Likewise, it is certainly true that US regulators have not been keen on engaging foreign governments in determining what US financial regulations should be. Indeed, I suspect that if the US public knew anyone in the United States was even considering it, they would be hanged from the nearest lamp post (which may explain why Basel II is as complicated as it is -- US banking regulators, after all, have such skinny necks). All of that said, I fail to see why US financial regulators would particularly care if foreign investors, in particular, stopped investing in any specific US security. Regulators might care if investors, writ large, started having a problem, but there is nothing magical about foreign investors.

And this, fundamentally, is why these academics' arguments fail. The Fed, the SEC and most other US financial regulators draw no distinctions between US and foreign investors. This is the strength of the US system and why the United States is able to import capital so cheaply, regardless of how many boneheaded statements Congressional leaders might make about foreign capital. What's good for foreign investors is good for American investors, and vice versa. US regulators are unlikely to take advice from foreign regulators who historically have a problem with attracting even domestic investors to their own market.

Monday, February 19, 2007

EU wants everyone to do things its way

An amusing article from the FT (EU wants rest of world to adopt its rules). A European Commission paper soon to be released says the European Union should promote “European standards internationally through international organisation and bilateral agreements.” Doing so will give an advantage to European companies since it “works to the advantage of those already geared up to meet these standards”.
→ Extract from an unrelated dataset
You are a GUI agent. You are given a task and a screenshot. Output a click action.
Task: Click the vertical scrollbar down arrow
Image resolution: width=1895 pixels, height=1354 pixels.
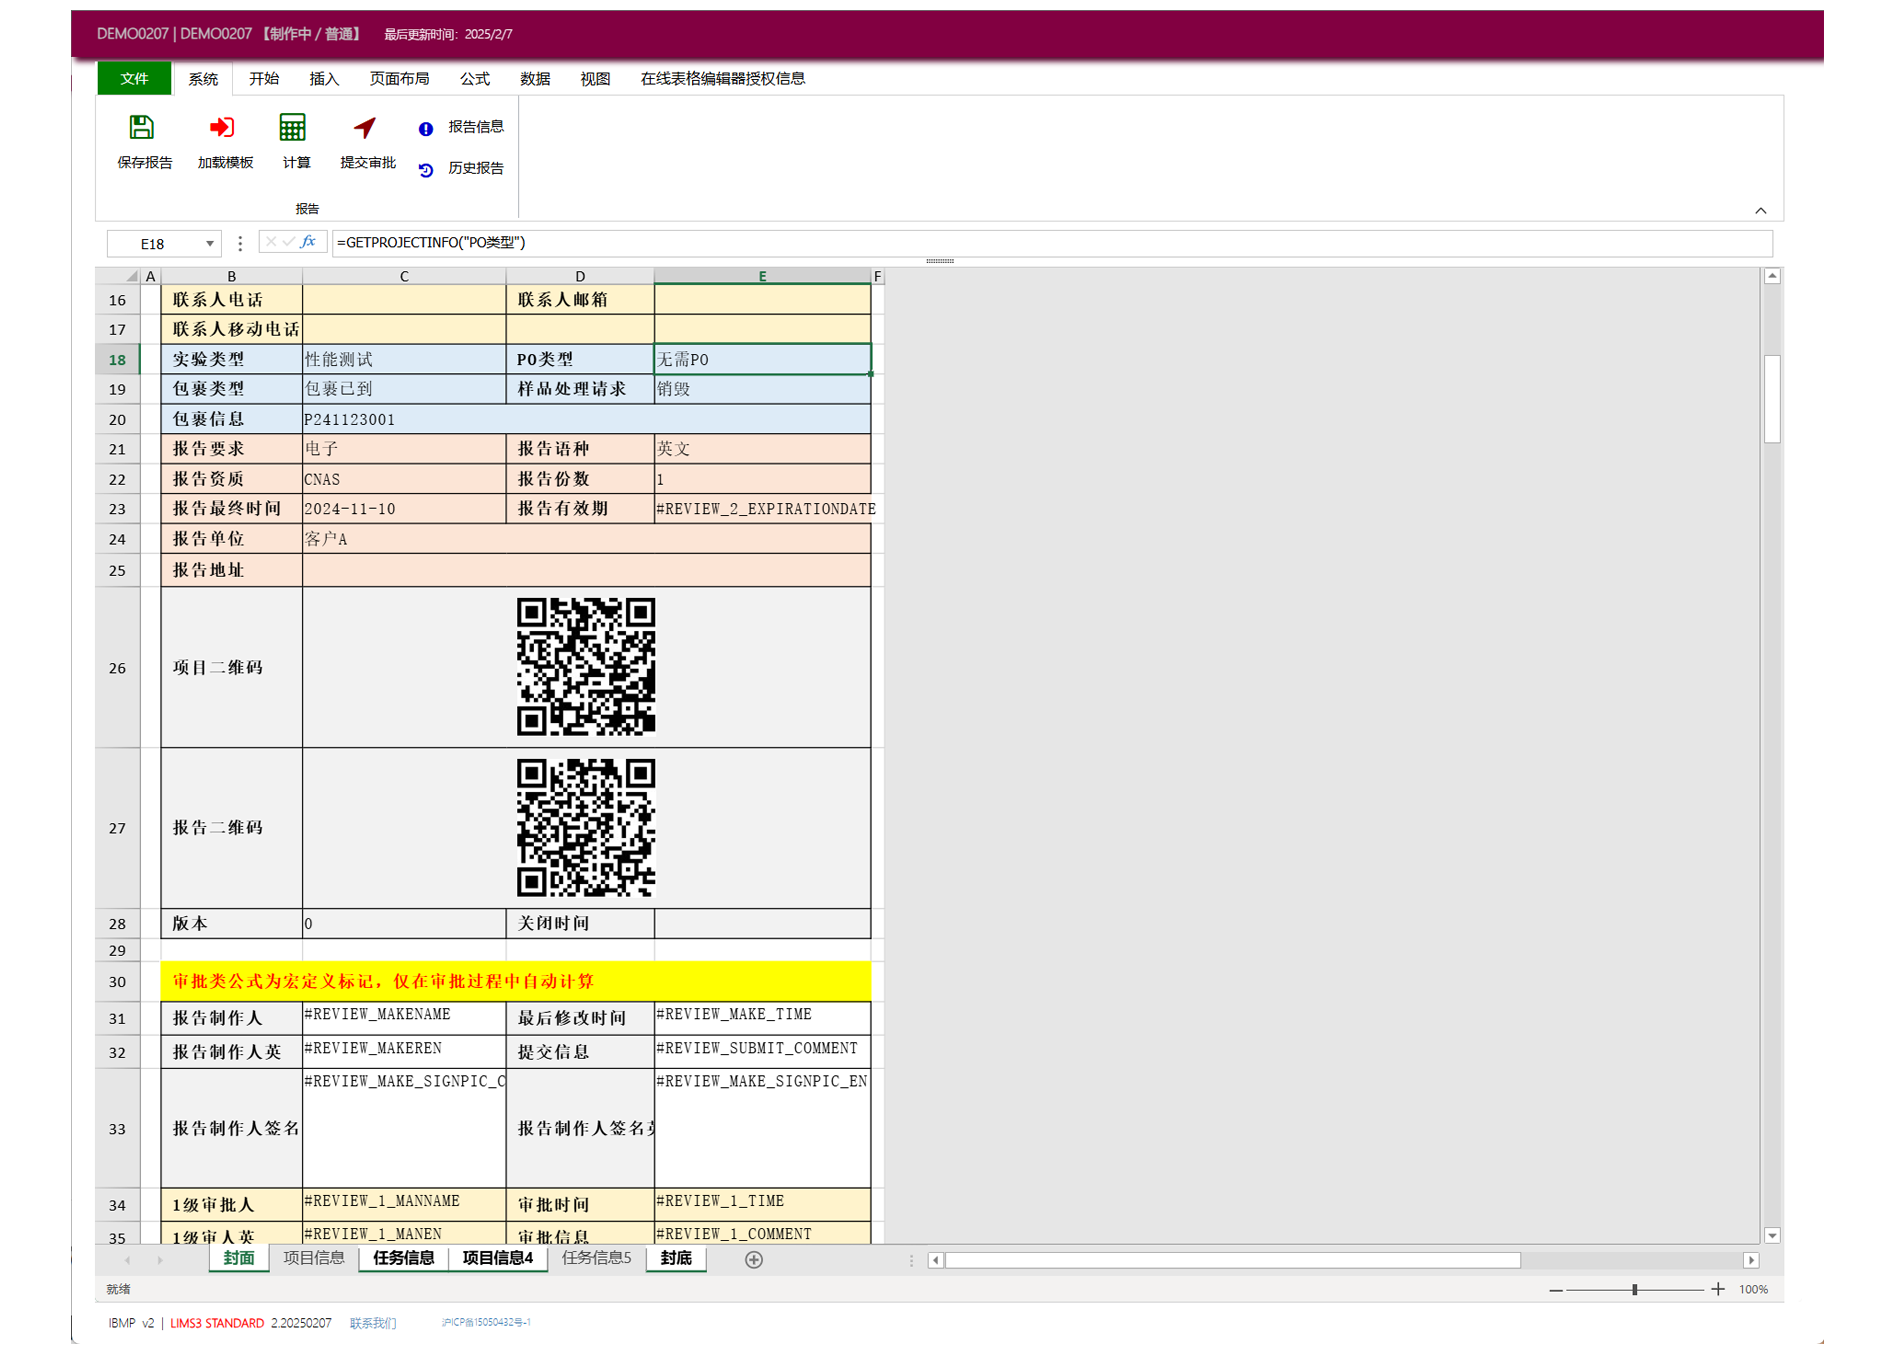pyautogui.click(x=1771, y=1236)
Yeah, good luck with that. A word to the wise: if you're trying to slip one over on someone, it's best not to announce that this is what you're trying to do.

The FT adds that the sheer size and wealth of the Union’s single market means that few corporations can afford to ignore it. “By harmonising the rules for a market boasting 500m consumers, the Union has set standards 'which partners then have to meet if they are to benefit from the single market'.”
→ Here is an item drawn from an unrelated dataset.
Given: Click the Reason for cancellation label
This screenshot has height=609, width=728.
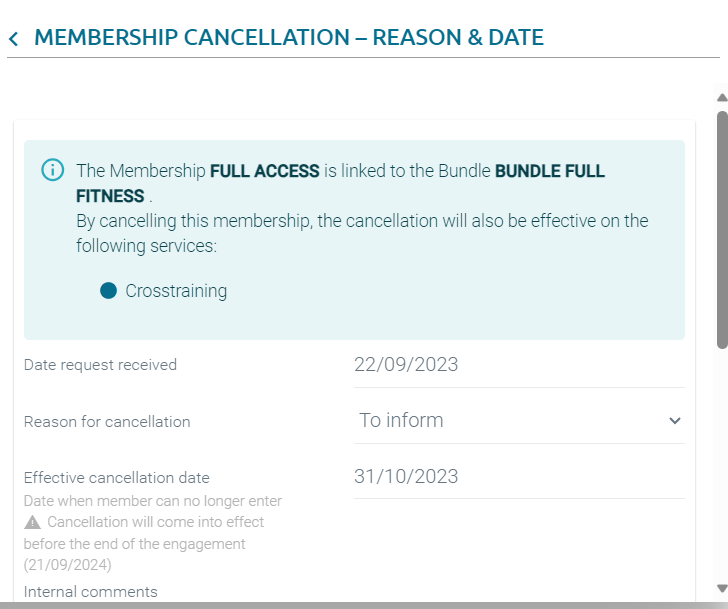Looking at the screenshot, I should pyautogui.click(x=107, y=422).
Except, of course, that the rules for the EU really haven't been harmonized for 500 million consumers. Actual implementation of EU directives varies widely among the different EU countries, and where real harmonization would be too painful, EU directives are nebulous to the point of pointlessness. In other places (such as labor and environmental laws), EU standards place EU member states at a competitive disadvantage vis-a-vis their American, Chinese and Japanese competitors.

Sure, the EU is too big to ignore. But it's not big enough to truly set global standards, and as the size of its economy shrinks relative to the US, China, India and elsewhere, it will eventually be ignorable. That's why its more important to get the standards right, than to try to convince everyone else to go along with them.